• Instruction 1
Please reproduce the records from the line with "Find An Office and" to the line with "About Nomparts (367, 143)", changing "Contacto" to "Contact" and leaving everything else as it is.

• Page excerpt
━━━

Pro Sports on the Dole
Corporate Welfare Deeply Infiltrates Baseball
FEBRUARY 01, 1995 by RAYMOND J. KEATING
Baseball is no longer just a game; it’s big business. Such is the conventional wisdom today. And with salaries skyrocketing to the point where now the average major league baseball player earns $1.2 million a year, who could disagree?
However, ever since the first professional team, the Cincinnati Red Stockings, was fielded in 1869, baseball has been a business. Indeed, this is not something to be ashamed of; it should be celebrated. The fact that baseball is a business allows the professionals who play the sport to hone their skills to a point and for a period of time largely unknown to those participating in amateur sports.
The business status of baseball has enabled it to become America’s “national pastime.” Just as the great feats of Johnny Bench, Tom Seaver, Mike Schmidt, and Reggie Jackson captured the imagination of my generation, the achievements of Ken Griffey, Jr., Matt Williams, Barry Larkin, and Cal Ripken, Jr., inspire today’s youth—and the rest of us as well. This excellence largely emerges out of baseball’s status as a business or profession.
Unfortunately, the dark side of big business is a major part of the game as well. Corporate welfare deeply infiltrates baseball, along with most other professional sports. That is, a distasteful and costly alliance between government and business. Fans no longer support their favorite teams and players merely through ticket prices, concessions, team apparel and souvenirs, and cable TV subscriptions, but through their taxes as well. Taxpayers across America—whether they are fans or not—are subsidizing the portion of the entertainment industry known as professional sports. While such subsidies are completely unjustified, they become even more egregious considering, for example, that the average employee in major league baseball earns more than a million dollars a year.
Examples abound. New York—long accepted as the capital of traditional welfare spending—has managed to turn practically all levels of sport into welfare clients. Most prominently, both the state and New York City have been scrambling since 1993 to come up with plans for either a new Yankee Stadium in a new locale, or upgrades to the current facility in order to stop team owner George Steinbrenner from moving the Bronx Bombers out of New York. The cost to New York taxpayers vary from a whopping $1 billion proposal for an entirely new stadium to almost $400 million for a seemingly modest plan for a stadium upgrade that includes a new bridge leading into an 11,000-car parking garage, as well as a shopping mall.

━━━

• Supplied material
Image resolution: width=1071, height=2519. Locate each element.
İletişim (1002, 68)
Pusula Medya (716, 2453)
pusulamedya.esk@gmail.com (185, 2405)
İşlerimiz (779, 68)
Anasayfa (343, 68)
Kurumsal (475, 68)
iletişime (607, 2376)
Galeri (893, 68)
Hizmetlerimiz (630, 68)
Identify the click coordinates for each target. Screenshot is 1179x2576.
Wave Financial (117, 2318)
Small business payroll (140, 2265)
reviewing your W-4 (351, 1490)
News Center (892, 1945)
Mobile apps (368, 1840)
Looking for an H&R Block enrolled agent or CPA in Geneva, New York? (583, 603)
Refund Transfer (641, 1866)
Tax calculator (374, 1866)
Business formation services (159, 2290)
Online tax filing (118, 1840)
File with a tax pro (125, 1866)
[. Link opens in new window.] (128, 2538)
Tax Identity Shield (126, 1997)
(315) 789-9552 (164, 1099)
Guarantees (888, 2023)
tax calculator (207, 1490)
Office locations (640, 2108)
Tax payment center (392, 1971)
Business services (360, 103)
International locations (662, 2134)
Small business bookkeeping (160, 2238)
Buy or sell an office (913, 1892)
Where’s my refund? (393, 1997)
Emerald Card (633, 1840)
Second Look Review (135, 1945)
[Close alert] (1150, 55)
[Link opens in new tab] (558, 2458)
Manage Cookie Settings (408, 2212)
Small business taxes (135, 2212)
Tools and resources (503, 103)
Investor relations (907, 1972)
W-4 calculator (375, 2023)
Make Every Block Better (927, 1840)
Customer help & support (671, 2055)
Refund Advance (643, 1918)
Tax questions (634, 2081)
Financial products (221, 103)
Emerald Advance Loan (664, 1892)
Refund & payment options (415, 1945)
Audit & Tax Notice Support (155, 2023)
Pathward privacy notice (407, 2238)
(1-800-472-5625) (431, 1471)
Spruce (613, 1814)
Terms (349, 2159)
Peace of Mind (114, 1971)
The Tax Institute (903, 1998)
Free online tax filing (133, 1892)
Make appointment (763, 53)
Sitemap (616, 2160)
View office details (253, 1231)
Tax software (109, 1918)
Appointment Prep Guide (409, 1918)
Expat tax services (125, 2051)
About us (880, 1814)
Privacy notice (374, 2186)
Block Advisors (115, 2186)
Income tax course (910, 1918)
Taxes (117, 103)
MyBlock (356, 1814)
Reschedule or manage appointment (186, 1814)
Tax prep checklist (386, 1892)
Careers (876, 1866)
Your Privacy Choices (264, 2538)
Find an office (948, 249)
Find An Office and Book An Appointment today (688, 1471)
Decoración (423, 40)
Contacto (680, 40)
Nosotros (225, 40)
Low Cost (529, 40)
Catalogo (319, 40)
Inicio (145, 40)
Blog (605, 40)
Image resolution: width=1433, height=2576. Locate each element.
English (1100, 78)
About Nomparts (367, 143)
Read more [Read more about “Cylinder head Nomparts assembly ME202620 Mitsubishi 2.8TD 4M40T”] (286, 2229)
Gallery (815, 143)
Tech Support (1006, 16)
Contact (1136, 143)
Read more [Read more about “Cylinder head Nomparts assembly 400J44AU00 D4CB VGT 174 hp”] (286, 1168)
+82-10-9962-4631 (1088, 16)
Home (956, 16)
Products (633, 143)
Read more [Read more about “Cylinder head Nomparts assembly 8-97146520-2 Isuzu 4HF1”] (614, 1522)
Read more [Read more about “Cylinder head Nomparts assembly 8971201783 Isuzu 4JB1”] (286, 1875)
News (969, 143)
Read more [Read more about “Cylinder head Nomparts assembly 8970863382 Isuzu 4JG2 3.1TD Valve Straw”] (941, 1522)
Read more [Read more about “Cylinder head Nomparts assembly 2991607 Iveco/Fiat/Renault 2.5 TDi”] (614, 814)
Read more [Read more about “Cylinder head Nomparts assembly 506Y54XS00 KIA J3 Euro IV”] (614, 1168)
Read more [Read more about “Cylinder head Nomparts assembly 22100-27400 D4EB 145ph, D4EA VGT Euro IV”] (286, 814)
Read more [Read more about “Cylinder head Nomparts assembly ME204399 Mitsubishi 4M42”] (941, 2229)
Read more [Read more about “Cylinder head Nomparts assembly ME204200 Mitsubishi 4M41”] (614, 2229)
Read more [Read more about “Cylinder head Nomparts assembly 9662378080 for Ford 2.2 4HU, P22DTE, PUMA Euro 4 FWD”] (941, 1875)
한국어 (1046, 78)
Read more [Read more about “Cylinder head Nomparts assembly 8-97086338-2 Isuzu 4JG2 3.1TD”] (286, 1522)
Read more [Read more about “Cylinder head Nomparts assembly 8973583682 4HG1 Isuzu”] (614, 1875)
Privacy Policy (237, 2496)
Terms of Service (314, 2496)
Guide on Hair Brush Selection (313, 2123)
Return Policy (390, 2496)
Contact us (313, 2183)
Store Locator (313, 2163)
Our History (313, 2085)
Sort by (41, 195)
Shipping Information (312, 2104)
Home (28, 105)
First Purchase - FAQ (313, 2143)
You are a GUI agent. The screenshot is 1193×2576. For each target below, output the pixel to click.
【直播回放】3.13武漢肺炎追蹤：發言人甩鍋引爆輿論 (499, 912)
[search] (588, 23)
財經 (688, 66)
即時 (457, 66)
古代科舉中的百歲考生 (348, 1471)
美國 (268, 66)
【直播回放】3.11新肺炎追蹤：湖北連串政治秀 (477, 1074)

━━━

• Instruction 2
Duplicate the passage of the article on taxpayer subsidies for professional sports from "Pro Sports on" to "in amateur sports." word for word.

• Worked solution 1
Find An Office and Book An Appointment today (688, 1471)
Decoración (423, 40)
Contact (680, 40)
Nosotros (225, 40)
Low Cost (529, 40)
Catalogo (319, 40)
Inicio (145, 40)
Blog (605, 40)
Image resolution: width=1433, height=2576. Locate each element.
English (1100, 78)
About Nomparts (367, 143)

• Worked solution 2
Pro Sports on the Dole
Corporate Welfare Deeply Infiltrates Baseball
FEBRUARY 01, 1995 by RAYMOND J. KEATING
Baseball is no longer just a game; it’s big business. Such is the conventional wisdom today. And with salaries skyrocketing to the point where now the average major league baseball player earns $1.2 million a year, who could disagree?
However, ever since the first professional team, the Cincinnati Red Stockings, was fielded in 1869, baseball has been a business. Indeed, this is not something to be ashamed of; it should be celebrated. The fact that baseball is a business allows the professionals who play the sport to hone their skills to a point and for a period of time largely unknown to those participating in amateur sports.